# how to install XP on iMac



## jawadj (May 10, 2010)

I have an iMac A1224 with Xp Installed, but I need to make a clean installation of windows XP, how can I start the installation


----------



## icemanjc (May 10, 2010)

Well since you already have a partition set for XP, all you have to do is pop in the XP disc and do what you usually do. Meaning that you put the disc in, go through all the XP installation stuff, make sure you choose to format the XP partition and not your OS X partition then follow the installation steps. Once you are done, just choose to boot up from XP.


----------



## jawadj (May 10, 2010)

The system does not read the Installation CD on Startup, do I have to press on any key to choose to boot from CD


----------



## jawadj (May 10, 2010)

When I turn on the system, a white screen appears for few seconds then the system goes on XP, how to make it boot from cd rom


----------



## DeltaMac (May 10, 2010)

Hold the C key as the iMac restarts. That should force it to try booting from the Windows installer disk.
If this is a wipe and reinstall of XP, you could also use your Boot Camp utility to remove the Windows partition completely, then just set it up again.


----------



## jawadj (May 10, 2010)

Holding the C key does not resolve, what is the boot camp utility?


----------



## jawadj (May 10, 2010)

how can I make my system boot from cd rom,


----------



## jawadj (May 10, 2010)

how can I change my boot priority?


----------



## Giaguara (May 10, 2010)

In Mac OS X side, go to System Preferences > System > Startup Disk, and drag the system you want as first on list.
In Windows side, there should be something similar in Control Panel.

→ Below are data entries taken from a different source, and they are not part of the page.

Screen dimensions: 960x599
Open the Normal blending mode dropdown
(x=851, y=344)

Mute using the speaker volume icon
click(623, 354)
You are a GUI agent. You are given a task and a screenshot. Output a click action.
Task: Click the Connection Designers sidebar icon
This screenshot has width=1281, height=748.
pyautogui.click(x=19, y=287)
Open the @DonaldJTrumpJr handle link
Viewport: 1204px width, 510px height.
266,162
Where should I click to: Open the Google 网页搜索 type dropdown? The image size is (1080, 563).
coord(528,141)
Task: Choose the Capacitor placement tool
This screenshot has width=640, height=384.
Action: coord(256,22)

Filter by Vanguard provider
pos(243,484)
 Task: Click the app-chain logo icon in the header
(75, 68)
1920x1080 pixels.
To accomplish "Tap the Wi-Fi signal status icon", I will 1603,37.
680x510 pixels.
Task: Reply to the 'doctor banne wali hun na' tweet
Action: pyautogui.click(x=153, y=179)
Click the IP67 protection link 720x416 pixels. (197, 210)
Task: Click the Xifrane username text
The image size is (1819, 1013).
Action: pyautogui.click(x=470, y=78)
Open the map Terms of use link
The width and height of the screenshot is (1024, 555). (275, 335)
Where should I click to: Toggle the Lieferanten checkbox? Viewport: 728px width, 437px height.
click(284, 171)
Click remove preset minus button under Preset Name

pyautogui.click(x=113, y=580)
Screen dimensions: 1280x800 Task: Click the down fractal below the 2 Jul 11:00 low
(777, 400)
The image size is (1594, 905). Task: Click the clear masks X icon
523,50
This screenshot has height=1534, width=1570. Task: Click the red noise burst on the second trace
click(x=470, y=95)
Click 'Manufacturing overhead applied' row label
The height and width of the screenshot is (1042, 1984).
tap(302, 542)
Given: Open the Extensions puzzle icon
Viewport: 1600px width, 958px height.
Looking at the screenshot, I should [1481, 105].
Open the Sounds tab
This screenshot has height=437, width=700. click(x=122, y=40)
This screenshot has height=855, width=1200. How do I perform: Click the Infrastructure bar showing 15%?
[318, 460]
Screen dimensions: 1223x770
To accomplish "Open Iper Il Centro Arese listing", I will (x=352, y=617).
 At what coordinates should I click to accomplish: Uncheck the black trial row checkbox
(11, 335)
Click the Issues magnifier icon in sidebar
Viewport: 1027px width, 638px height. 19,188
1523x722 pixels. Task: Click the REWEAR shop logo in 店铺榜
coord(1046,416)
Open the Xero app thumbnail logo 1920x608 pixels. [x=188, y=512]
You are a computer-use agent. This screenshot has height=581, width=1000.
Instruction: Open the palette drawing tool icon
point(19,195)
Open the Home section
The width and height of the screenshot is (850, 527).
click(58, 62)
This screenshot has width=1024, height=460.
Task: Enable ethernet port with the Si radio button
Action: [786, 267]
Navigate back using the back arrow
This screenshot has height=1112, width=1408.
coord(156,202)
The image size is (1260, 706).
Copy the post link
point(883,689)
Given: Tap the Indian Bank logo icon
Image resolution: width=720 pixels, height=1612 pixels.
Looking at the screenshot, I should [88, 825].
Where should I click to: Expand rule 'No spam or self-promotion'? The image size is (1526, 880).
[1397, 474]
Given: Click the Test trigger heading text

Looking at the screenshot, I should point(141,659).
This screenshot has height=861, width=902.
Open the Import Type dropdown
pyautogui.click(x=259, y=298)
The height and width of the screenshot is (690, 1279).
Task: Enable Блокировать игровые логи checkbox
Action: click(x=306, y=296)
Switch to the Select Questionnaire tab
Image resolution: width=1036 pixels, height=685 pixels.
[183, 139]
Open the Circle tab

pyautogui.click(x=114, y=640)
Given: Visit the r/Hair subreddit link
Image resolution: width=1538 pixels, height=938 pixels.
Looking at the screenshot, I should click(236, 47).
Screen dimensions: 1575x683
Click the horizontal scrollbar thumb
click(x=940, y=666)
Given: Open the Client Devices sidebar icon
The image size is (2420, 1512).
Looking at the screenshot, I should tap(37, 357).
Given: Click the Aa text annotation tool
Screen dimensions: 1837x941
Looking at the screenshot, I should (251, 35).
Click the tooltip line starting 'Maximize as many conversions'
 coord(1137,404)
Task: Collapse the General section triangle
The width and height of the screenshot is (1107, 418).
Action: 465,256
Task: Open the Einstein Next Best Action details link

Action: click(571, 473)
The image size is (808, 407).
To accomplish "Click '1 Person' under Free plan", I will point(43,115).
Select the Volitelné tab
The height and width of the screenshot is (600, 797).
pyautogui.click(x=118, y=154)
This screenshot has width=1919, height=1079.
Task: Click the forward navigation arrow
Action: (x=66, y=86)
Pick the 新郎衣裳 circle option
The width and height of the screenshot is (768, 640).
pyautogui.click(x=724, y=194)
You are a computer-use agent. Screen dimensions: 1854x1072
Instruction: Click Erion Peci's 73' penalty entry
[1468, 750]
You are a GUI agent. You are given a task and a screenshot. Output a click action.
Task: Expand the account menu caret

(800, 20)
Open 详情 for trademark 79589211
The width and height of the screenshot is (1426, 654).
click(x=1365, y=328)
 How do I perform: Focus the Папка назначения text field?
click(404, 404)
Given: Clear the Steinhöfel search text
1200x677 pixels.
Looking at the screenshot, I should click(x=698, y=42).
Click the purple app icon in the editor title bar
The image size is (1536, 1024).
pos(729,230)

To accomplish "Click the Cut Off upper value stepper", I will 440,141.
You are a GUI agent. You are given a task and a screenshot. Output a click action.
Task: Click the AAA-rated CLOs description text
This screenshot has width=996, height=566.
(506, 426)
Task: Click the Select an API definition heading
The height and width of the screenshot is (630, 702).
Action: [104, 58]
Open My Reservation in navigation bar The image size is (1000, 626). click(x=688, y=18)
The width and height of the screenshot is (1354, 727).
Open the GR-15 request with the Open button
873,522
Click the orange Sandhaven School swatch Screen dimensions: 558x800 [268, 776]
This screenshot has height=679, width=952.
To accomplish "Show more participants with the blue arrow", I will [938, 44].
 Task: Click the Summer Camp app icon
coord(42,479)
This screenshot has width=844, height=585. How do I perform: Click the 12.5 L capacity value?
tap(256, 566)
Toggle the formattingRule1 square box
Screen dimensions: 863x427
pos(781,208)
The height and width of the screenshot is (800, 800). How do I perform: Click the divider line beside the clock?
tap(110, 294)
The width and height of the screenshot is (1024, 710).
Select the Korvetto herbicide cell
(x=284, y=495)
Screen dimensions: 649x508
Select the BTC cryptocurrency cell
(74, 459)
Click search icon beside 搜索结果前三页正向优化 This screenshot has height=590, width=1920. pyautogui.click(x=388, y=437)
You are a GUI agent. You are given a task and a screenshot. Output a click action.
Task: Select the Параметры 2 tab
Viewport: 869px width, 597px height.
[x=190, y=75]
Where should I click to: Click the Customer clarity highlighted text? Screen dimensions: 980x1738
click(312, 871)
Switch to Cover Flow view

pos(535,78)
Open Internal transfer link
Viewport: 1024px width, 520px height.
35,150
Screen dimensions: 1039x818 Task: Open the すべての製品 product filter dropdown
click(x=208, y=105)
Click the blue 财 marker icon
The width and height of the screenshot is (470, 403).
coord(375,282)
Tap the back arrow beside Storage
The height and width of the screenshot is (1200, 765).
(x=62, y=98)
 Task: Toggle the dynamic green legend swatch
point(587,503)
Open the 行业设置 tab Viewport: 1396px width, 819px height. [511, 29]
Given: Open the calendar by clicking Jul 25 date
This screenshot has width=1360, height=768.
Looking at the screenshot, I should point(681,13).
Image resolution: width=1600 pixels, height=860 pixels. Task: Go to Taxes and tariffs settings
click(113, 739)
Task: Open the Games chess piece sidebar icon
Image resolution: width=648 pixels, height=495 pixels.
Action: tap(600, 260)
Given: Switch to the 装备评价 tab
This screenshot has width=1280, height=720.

When booting the Mac, hold down ALT (or option) key, and you can select where to boot - which bootable system and/or optical disc if inserted.


----------



## DeltaMac (May 10, 2010)

Boot Camp is on your iMac hard drive, in Applications, then Utilities. Look for 'Boot Camp Assistant'
When you run the Boot Camp utility, and your Windows partition already exists, Boot Camp will ask you if you want to remove that partition. The only way that will work is if that Windows partition was originally created by the Boot Camp utility.
If no Windows partition exists, Boot Camp will ask if you want to create one.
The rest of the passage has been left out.